* TASK ITEM
Find all the lines in the entries below that hold the word "computer" and copy them.

-- Opening Marker --

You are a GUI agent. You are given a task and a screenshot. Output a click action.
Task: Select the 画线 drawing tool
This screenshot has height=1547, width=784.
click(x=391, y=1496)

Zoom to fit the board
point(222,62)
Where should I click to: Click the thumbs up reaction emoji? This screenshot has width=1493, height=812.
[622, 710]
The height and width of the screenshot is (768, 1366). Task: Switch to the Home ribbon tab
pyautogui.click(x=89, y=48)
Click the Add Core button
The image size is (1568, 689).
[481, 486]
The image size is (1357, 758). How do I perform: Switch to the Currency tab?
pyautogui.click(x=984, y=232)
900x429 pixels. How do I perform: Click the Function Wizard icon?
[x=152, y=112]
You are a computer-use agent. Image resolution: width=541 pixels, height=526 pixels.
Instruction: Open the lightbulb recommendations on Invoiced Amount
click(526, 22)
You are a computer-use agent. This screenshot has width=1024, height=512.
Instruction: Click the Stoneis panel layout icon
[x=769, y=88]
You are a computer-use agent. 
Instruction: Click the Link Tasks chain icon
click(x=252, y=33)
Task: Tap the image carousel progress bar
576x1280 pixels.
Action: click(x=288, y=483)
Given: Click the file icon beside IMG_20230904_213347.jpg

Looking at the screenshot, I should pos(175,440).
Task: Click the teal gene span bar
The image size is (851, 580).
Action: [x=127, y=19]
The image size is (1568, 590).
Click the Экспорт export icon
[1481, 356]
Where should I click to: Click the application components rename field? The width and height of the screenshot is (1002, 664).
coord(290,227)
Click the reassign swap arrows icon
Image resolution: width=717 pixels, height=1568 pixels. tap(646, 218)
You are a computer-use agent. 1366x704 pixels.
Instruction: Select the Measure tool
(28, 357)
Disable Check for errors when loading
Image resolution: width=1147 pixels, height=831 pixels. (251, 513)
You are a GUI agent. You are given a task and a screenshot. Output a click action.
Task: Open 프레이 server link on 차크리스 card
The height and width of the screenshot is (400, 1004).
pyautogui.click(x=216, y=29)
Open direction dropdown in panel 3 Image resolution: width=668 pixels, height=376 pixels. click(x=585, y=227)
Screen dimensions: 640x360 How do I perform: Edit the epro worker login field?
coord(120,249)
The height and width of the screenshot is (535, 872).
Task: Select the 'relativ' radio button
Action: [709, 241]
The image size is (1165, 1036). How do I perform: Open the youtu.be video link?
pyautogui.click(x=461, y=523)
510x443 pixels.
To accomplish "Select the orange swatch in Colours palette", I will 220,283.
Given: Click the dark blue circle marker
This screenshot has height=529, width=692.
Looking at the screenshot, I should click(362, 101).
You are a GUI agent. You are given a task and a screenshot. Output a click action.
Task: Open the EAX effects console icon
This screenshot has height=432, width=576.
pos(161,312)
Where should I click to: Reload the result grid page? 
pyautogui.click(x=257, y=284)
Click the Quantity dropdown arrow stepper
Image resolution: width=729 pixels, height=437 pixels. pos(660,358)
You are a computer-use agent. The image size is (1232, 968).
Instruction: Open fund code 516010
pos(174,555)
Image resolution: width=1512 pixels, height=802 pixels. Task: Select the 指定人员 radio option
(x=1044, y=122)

-- Closing Marker --

* OUTPUT BELOW
You are a computer-use agent. Image resolution: width=541 pixels, height=526 pixels.
You are a computer-use agent. This screenshot has width=1024, height=512.
You are a computer-use agent. 
You are a computer-use agent. 1366x704 pixels.
You are a computer-use agent. The image size is (1232, 968).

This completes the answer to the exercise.